Despite the fact that he has built more dams than any other man in history, Frank Crowe is scarcely known outside his field. But in place of publicity, Crowe has made big money, which is rare for an engineer. The Boulder job paid him a salary of $18,000 a year plus 2½% of the profits (Crowe's take: $300,000).

What makes Frank Crowe a master builder is his audacity of invention. He pioneered in using horizontal cables strung across river canyons to carry concrete from mixer to chutes into the dam. Without them, Boulder would have been almost impossible to build.

The Sacramento's banks were too low to use Crowe's cross-canyon cable device. So he built the world's tallest headtower (465 ft.), and poured every 16-ton bucket of concrete from cables in a semicircle above.
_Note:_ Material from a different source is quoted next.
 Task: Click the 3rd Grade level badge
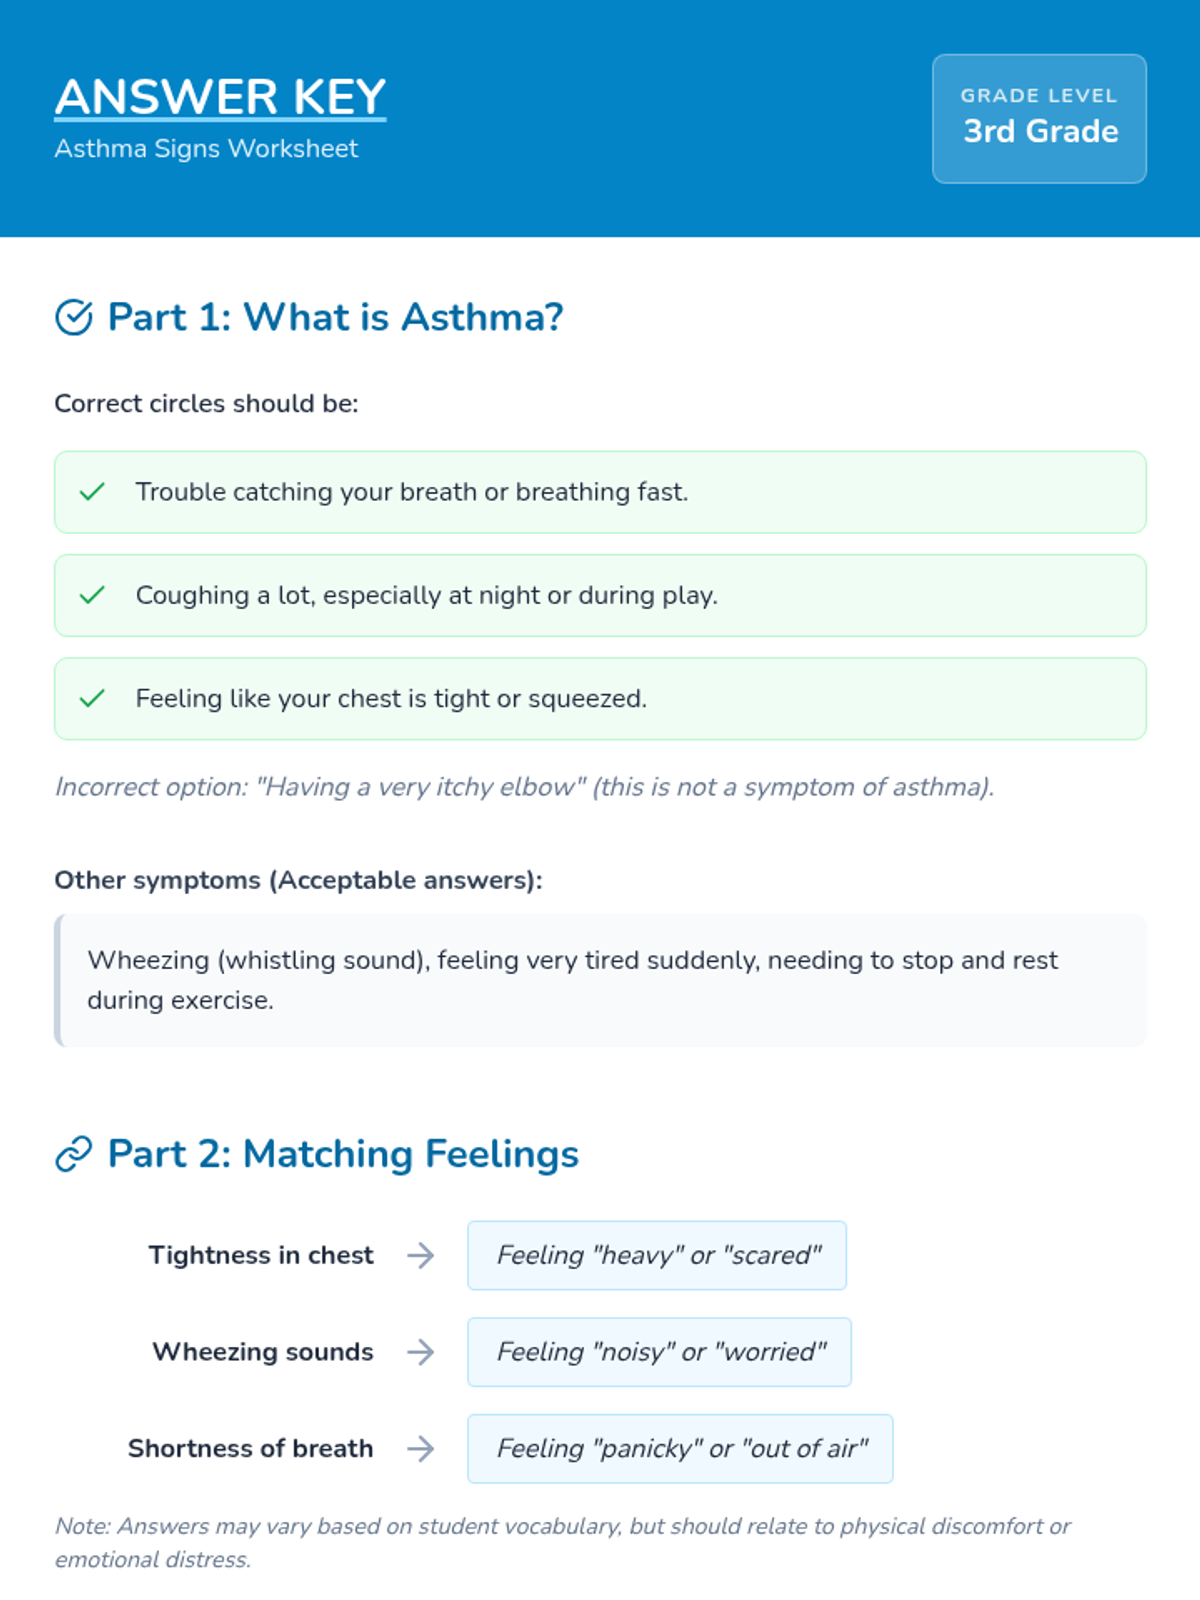pyautogui.click(x=1039, y=119)
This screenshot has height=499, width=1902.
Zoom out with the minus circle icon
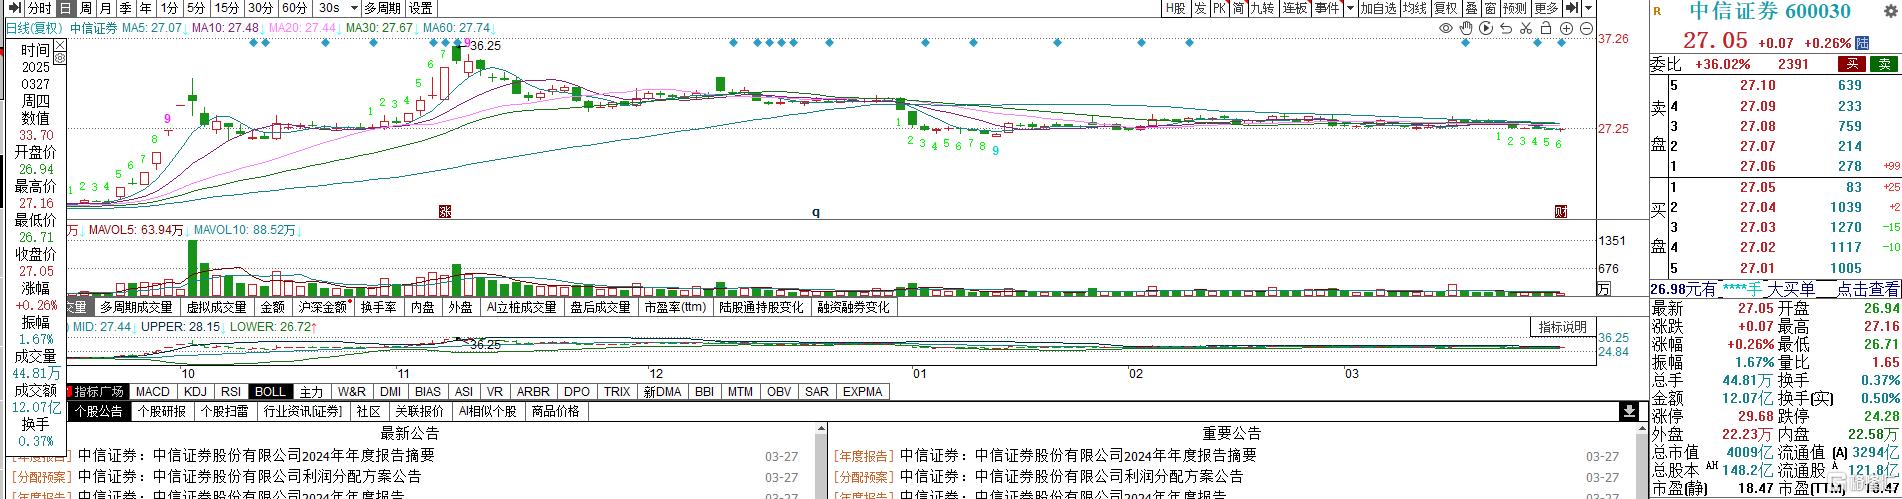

The tower cost $600,000, but, said Crowe, "it was a half-million dollars cheaper than any scheme anybody else thought of." Shasta also used the world's longest conveyor belt (ten and a half miles) to carry gravel and sand to the damsite. The two bold innovations have drawn international engineering attention.

Frank Crowe is rabidly against the Administration which gave him so many dams to build, is scornful of the "socialistic" cheap power they will produce. His satisfaction comes in believing that his works will stand as monuments to human progress. "Look at that Shasta Dam. That will stand there forever, holding back the river. And the powerhouse will keep right on turning out juice until somebody discovers how to make power out of sunlight."

When Shasta is dedicated, Frank Crowe's speech will probably be the same two sentences he spoke at Boulder and Parker: "If you gentlemen want to see the fellow who really built this dam, go over to the mess hall. He wears a tin hat, his average age is thirty-one and he can do things."